Additional information

None

huchenlei commented 12 months ago

In fact, generate with same seed batch size 1 would also not produce the exact same result(pixel by pixel) with reference mode.

See https://github.com/Mikubill/sd-webui-controlnet/blob/a43e574254d19a362082bbd412f24aeef1beed47/web_tests/main.py#L246

It is a known issue also for shuffle. Probably ask lvmin for a fix as I know little where does this nondeterministic behavior come from.
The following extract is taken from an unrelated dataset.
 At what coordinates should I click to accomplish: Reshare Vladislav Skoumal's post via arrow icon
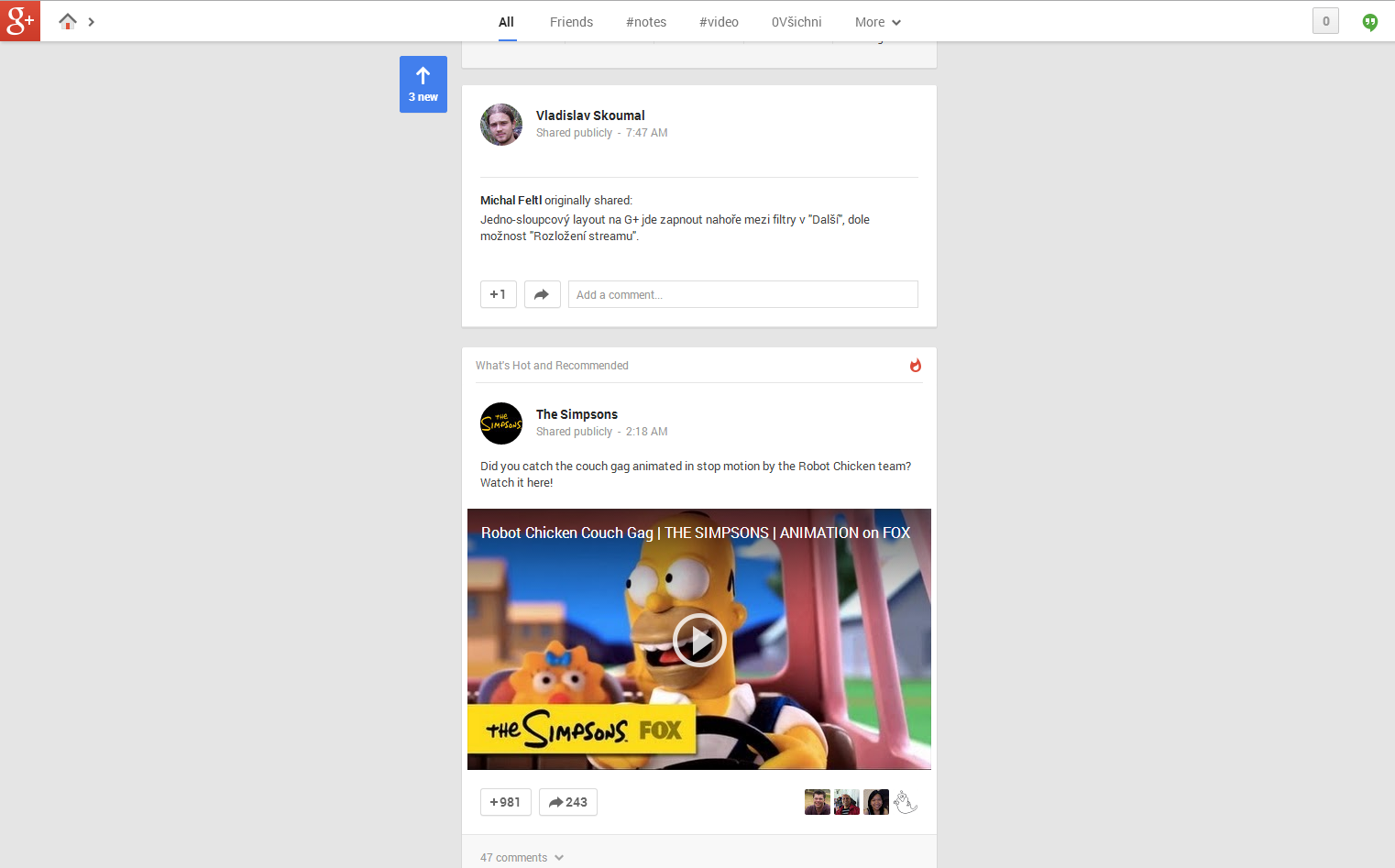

dtxn commented 12 months ago

In fact, generate with same seed batch size 1 would also not produce the exact same result(pixel by pixel) with reference mode.

See

https://github.com/Mikubill/sd-webui-controlnet/blob/a43e574254d19a362082bbd412f24aeef1beed47/web_tests/main.py#L246

It is a known issue also for shuffle. Probably ask lvmin for a fix as I know little where does this nondeterministic behavior come from.

Hi. I understand what you mean "pixel by pixel". It's natural that there are minor changes- added or removed some details, but usually you can find that when already compare image to image. I was talking, that the difference is 10-20%. Let's say in batch 4 it was a picture with nice trees on the rock, but when regenerated the same seed but already only batch size 1, instead of trees I got a house on the rock.

huchenlei commented 11 months ago

@lllyasviel Do you have any idea why this happens?

My guess is that the difference on initial seed build up during the same batch, which makes the generation results towards the tail of batch having more variations. If that is the case, there does not seem to be much we can do.